■ SOURCE DOCUMENT ■
— START —

In Trump’s America, the ACLU decides on a new identity.

Chet Strange/Getty Images

According to a memo leaked to the The Wall Street Journal, the ACLU has begun shifting its stalwart stance on the First Amendment, in recognition of the surge of hate speech that has accompanied the president’s rise to power. “Our position in one area can sometimes present a conflict with our work and goals in another area,” the memo says. “Work to protect speech rights may raise tensions with racial justice, reproductive freedom, or a myriad of other rights, where the content of the speech we seek to protect conflicts with our policies on those matters, and/or otherwise is directed at menacing vulnerable groups or individuals.”

The organization has been grappling with its position on free speech over the past year, after its clients, the white supremacist groups at the “Unite the Right” rally in Charlottesville in August 2017, started the violence that led to the death of Heather Heyer. At the time, the ACLU decided that it would no longer defend armed hate groups, a position this memo solidifies.

While the U.S. continues to be more tolerant of offensive speech than the rest of the world, with 71 percent of Americans believing they should be allowed to say what they want, there are generational differences. Forty percent of millennials, according to a Pew Research Center poll in 2015, think the government should be allowed to prevent speech that is offensive to minority groups.

As The New Republic’s Sarah Jones wrote last year, Trump’s presidency “supports the notion that no law, even when it is enshrined in the Constitution, can alone justify an absolute position on free speech. That position has to be bolstered by cultural norms, including a consensus that the president must not legitimize and amplify the speech of those who openly bear the swastika and believe that other races are inferior to the white race. Free speech isn’t a pure and abstract good. Like all civil liberties, it is shaped by the context in which it occurs.”

— END —

■ EXERCISES ■
- A) Transcribe the part of the ACLU article that opens with the words containing "The organization has" and closes with "this memo solidifies.".
- B) Answer these questions from the ACLU article, one per line:
(i) Which newspaper was the memo leaked to?
(ii) In what month and year did the "Unite the Right" rally in Charlottesville take place?
(iii) According to the 2015 Pew Research Center poll, what share of millennials think the government should be allowed to prevent speech that is offensive to minority groups?

■ MATERIAL PROVIDED ■
— START —

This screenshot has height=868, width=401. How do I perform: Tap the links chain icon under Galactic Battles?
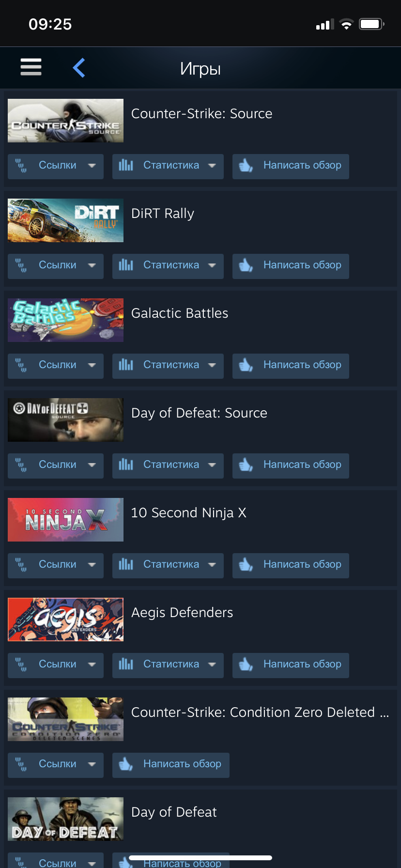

— END —

■ RESULTS ■
- A)
The organization has been grappling with its position on free speech over the past year, after its clients, the white supremacist groups at the “Unite the Right” rally in Charlottesville in August 2017, started the violence that led to the death of Heather Heyer. At the time, the ACLU decided that it would no longer defend armed hate groups, a position this memo solidifies.

- B)
(i) The Wall Street Journal
(ii) August 2017
(iii) Forty percent